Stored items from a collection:
☆ ☆ ☆

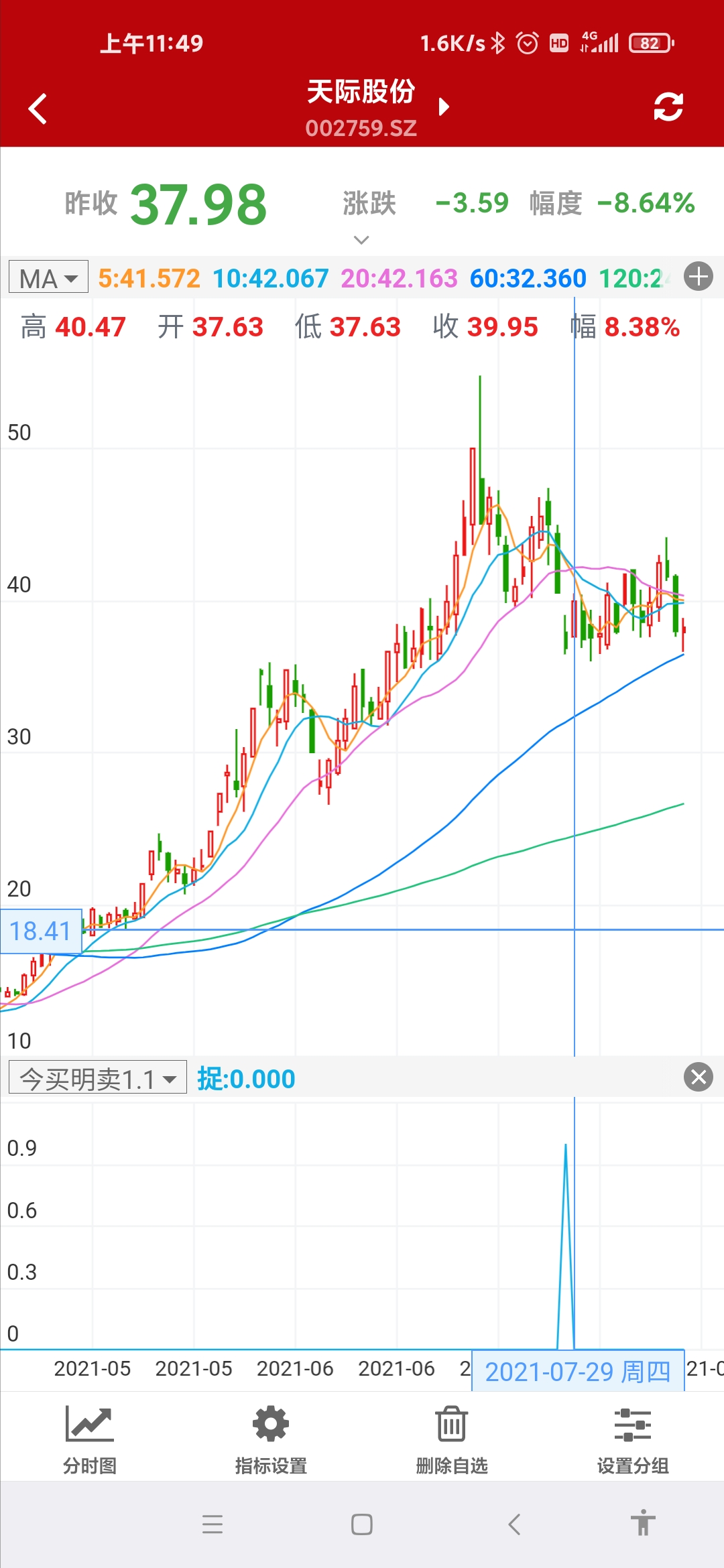Refresh the stock quote data

click(x=668, y=107)
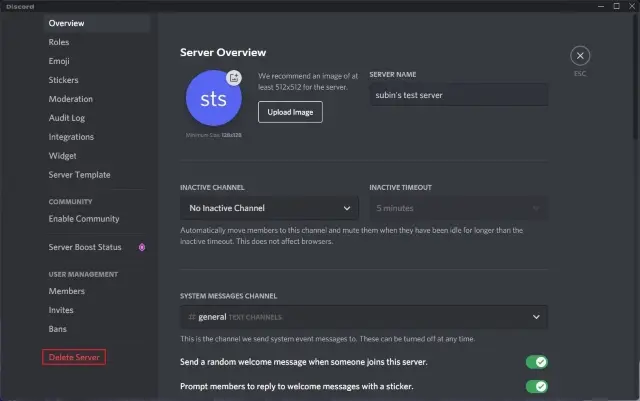Turn off sticker reply prompt toggle
This screenshot has width=640, height=401.
pos(537,386)
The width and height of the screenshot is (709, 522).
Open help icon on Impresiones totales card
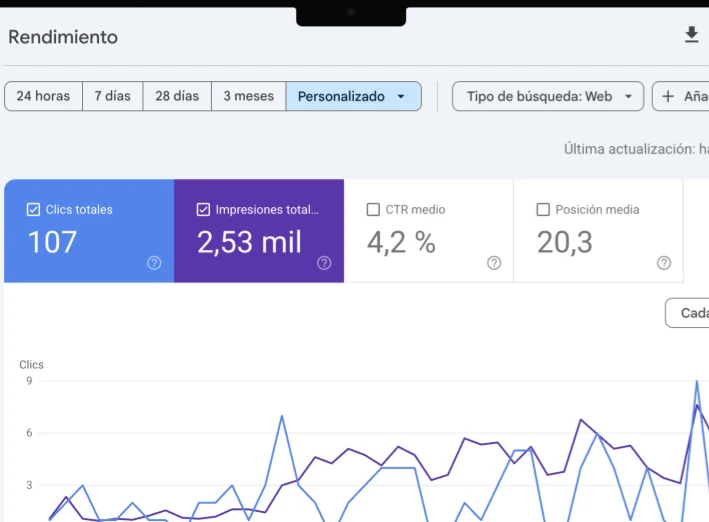point(324,263)
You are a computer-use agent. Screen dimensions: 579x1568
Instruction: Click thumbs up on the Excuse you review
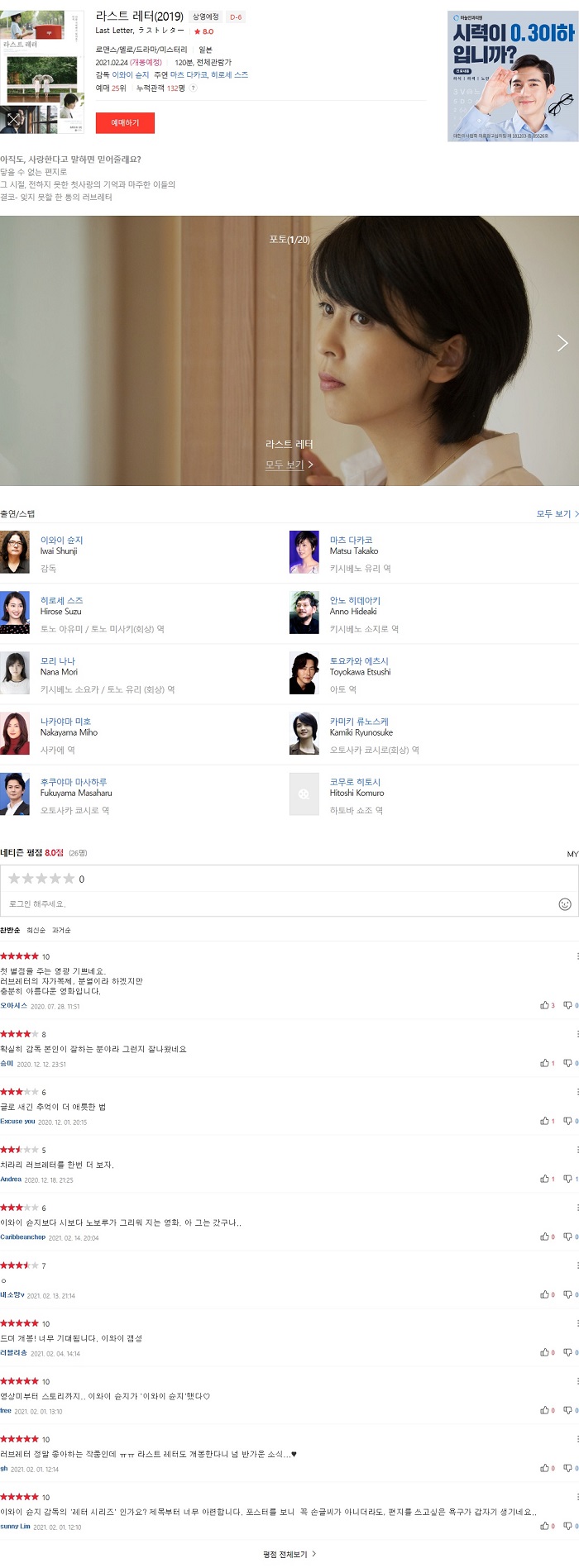click(x=544, y=1121)
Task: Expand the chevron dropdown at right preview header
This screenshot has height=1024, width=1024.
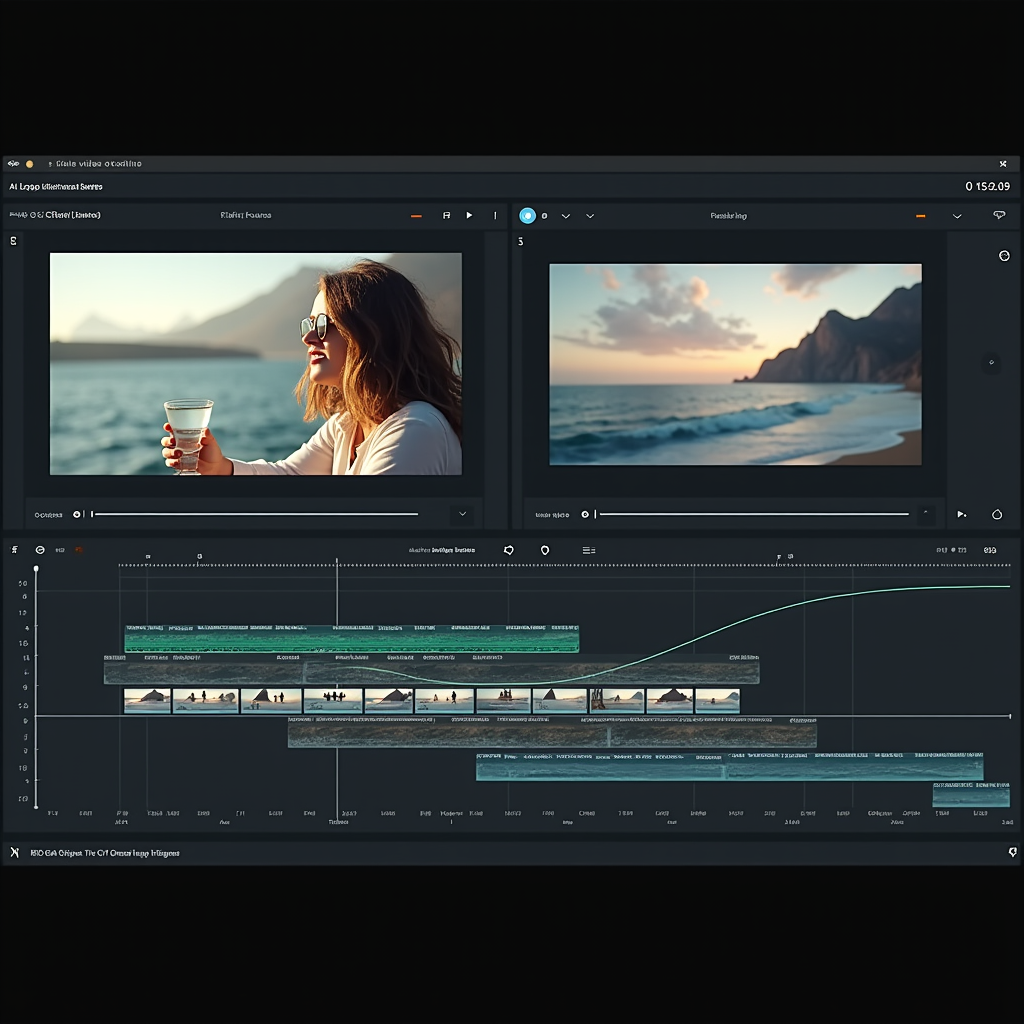Action: click(957, 215)
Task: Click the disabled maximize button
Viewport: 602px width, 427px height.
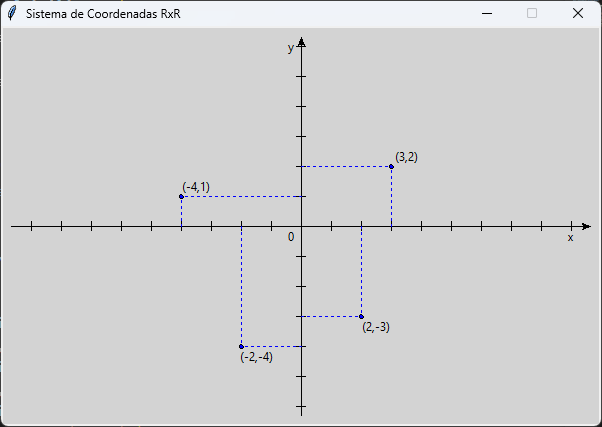Action: 532,13
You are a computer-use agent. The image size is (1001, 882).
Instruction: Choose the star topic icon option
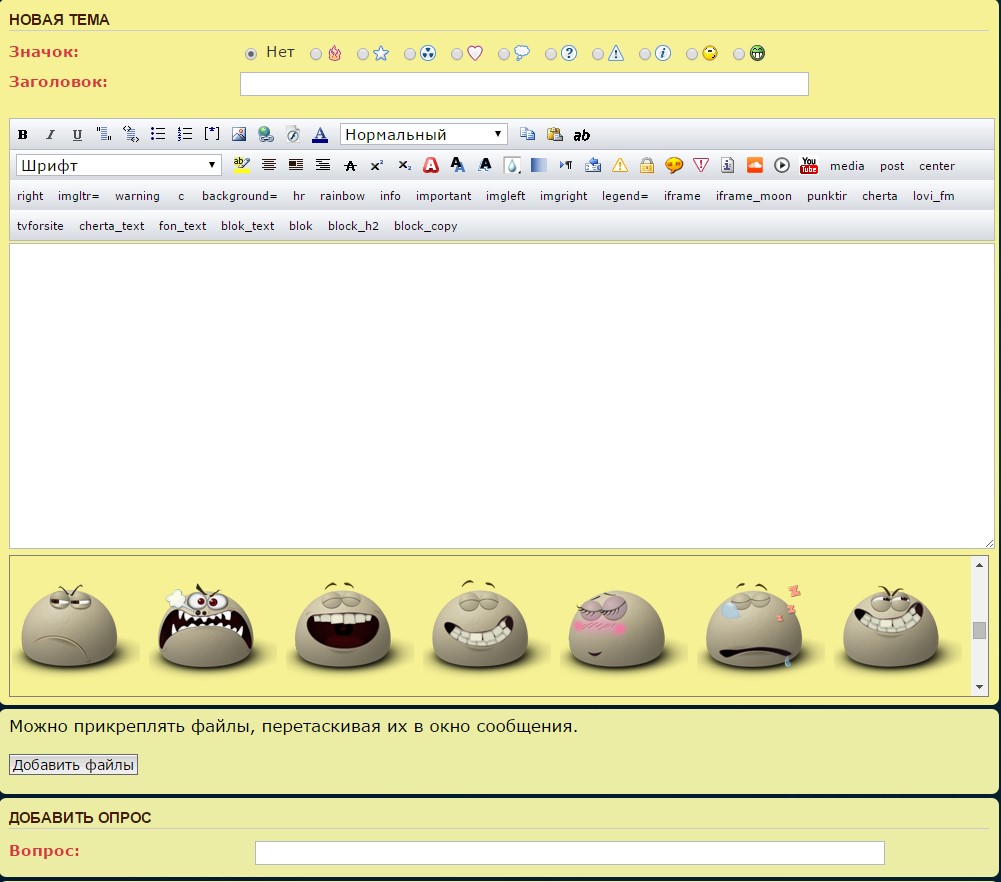pos(363,54)
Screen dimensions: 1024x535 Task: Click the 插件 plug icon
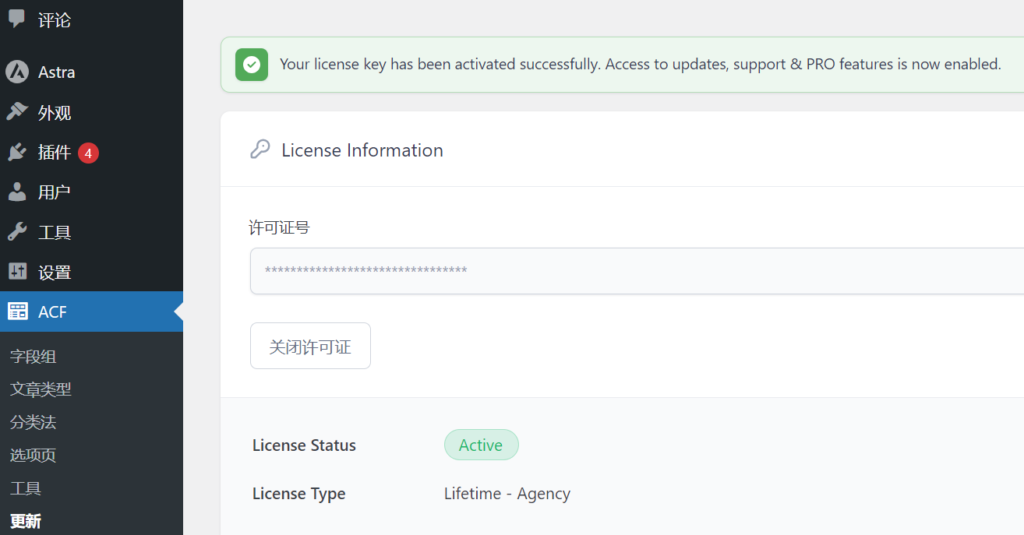[17, 152]
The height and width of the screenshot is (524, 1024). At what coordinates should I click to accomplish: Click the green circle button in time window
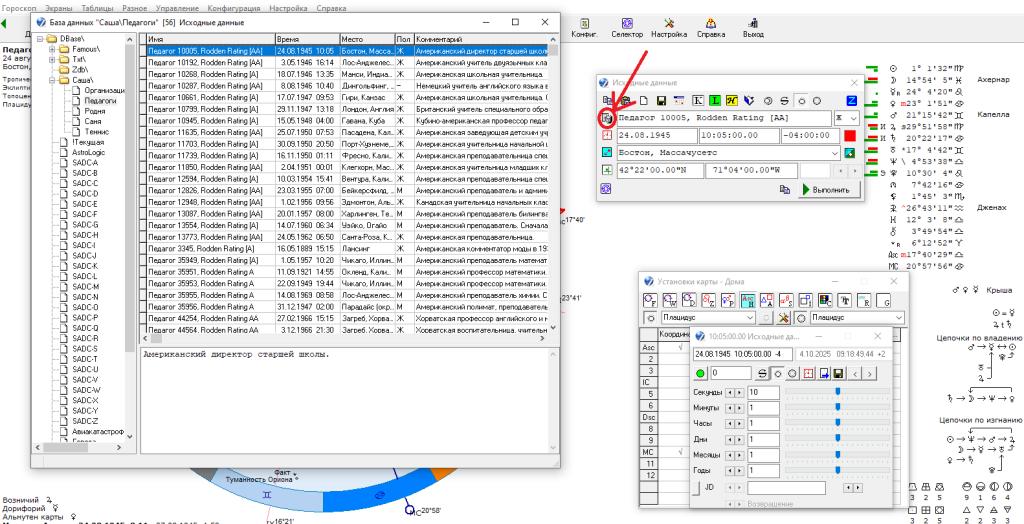tap(700, 373)
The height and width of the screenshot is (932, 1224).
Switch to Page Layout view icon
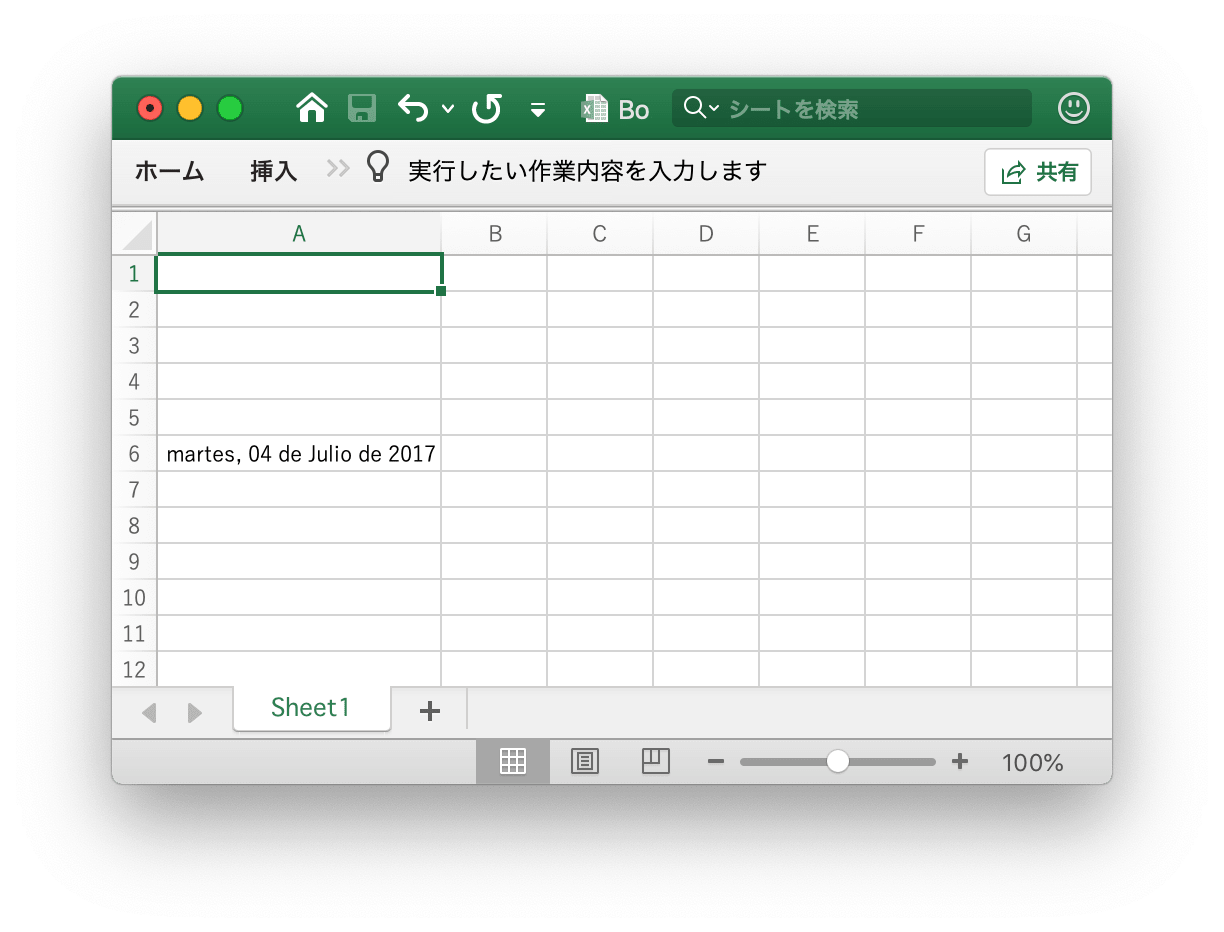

☆ ☆ ☆

Task details: For the string "agent", show each line of the entries above where it occurs.

Result below:
You are a computer-use agent. Screen dimensions: 579x1568
You are a computer-use agent. The image size is (1001, 882).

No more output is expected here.